That is the dumbest article I've read in a long time.
If you take a Glock, say, and screw with the barrel or the timing or the lugs the same way people do with 1911s, it would chuck, too! Heck, I've seen them not fire if you oiled the friggin' striker!
That one was something Pistolwrench fixed, I think. In the misguided quest for extreme lockup
from the factory, lug bump is created and results in three-point-jams.
He fixed it very nicely:
The fix was really nice.
Here's my Rock Island:
Daily carry.
I found this
after a failure I could not attribute to ammo.
Fairly common on production guns.
I reprofiled it with stones
and have
tried to make it choke. It won't!
All timing is back in original 1911 (not a1!) spec.
Speaking of the a1, they messed that one up too, at the other extreme:
Yer stressing your link, son.
If you go to Google images and shop for 1911 barrels, you'll find a bunch with the link either so far forward or so far backward that it's impossible to tell whether the barrel is riding via the bottom lugs or the link.
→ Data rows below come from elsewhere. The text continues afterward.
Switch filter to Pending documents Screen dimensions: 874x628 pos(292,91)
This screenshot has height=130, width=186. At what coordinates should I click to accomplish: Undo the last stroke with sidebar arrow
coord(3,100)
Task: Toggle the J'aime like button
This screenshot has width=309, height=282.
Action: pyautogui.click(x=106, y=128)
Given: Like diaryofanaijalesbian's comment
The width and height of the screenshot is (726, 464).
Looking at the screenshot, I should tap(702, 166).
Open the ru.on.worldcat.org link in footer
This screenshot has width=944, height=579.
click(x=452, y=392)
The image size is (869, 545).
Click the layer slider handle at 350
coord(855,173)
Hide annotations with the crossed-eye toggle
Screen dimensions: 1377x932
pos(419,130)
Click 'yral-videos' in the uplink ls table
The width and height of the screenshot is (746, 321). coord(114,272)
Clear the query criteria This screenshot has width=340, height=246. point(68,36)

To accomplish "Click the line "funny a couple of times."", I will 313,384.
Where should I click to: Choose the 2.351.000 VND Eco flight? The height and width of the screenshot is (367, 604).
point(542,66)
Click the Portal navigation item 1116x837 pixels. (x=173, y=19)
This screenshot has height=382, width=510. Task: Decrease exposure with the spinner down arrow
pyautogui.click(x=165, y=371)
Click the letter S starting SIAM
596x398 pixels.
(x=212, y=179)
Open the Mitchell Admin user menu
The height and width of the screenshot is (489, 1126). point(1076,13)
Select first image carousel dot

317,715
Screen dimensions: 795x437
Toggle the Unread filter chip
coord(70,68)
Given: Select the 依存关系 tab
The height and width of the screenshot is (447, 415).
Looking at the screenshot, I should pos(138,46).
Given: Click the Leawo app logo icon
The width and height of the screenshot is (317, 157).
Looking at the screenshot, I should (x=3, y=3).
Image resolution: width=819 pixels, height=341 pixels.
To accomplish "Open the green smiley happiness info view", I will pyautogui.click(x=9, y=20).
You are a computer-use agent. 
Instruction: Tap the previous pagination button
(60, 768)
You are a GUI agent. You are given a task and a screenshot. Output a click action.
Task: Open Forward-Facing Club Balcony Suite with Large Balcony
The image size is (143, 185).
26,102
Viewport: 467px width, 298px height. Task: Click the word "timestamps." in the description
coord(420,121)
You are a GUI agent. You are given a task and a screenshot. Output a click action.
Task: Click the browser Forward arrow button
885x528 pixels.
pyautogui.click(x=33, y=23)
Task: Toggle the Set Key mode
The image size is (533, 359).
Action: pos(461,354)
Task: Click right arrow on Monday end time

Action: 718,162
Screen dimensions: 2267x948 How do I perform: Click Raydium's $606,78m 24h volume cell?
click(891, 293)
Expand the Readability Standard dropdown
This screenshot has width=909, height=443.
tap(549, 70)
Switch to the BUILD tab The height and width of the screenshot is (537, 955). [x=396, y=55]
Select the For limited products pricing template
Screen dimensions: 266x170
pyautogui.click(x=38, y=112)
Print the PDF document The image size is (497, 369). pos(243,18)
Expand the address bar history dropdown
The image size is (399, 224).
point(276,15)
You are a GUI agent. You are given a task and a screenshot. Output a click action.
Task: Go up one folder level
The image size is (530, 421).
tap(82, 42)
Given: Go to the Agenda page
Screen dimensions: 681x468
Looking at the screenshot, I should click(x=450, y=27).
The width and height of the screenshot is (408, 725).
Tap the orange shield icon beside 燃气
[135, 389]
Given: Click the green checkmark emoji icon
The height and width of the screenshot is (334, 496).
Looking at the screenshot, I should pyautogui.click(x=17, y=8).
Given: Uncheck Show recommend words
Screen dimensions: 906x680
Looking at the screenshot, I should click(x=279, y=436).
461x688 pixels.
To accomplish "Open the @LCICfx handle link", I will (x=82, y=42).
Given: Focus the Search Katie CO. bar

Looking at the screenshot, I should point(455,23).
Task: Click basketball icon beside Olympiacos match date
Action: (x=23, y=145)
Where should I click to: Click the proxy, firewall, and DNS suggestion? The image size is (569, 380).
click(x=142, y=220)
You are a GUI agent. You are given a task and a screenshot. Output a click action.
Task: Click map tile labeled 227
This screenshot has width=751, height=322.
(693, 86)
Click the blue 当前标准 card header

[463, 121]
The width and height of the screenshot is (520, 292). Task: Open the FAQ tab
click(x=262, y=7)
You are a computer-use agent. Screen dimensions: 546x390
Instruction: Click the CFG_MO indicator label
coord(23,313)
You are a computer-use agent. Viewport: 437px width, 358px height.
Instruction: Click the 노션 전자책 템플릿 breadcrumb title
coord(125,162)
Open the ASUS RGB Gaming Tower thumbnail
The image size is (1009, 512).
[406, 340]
I suspect, but cannot prove of course, that it's because most of these ride the link back into battery.
Besides giving the barrel too steep a ride in to battery and therefore causing upchucks, this is a damned fine way to bust barrel links.
As long as you keep the timing the way it should be, it really doesn't matter what you do to the rest of the pistol. Just use good magazines.
By the way, I fit a "NM" barrel bushing to this pistol, along with bigger sights:
... and it does this with a bushing that is tighter than it probably should be:
Did I mention it never chokes?
I mean, c'mon guys, it started as a Rock Island. Excellent frame and slide (STI uses them!) but crap internals, mostly the cheapest cast and MIM that can be found.
Yet, they're really not too far off blueprint specs, these days anyway, and that's why I love 'em.
If you take a Kimber, Springfield, or any other production 1911 and bring it back into blueprint specs with a good magazine, it will run perfectly, too.
The 1911 has been "improved upon" way too much. Hell, ask Tuner how he learned to work on 'em. The military mucked them up.
I'll pit the 1911 against any modern pistol simply because they all work on the same principle, or danged near all of them. Sure, the Beretta 92 an a couple others drop a block to unlock, a few twist the barrels, and a couple are even gas-delayed blowback, but the swinging link and modified Browning are the two that have stayed with us and stayed the most popular.
You can't take the design out of specs and whine when it doesn't work right.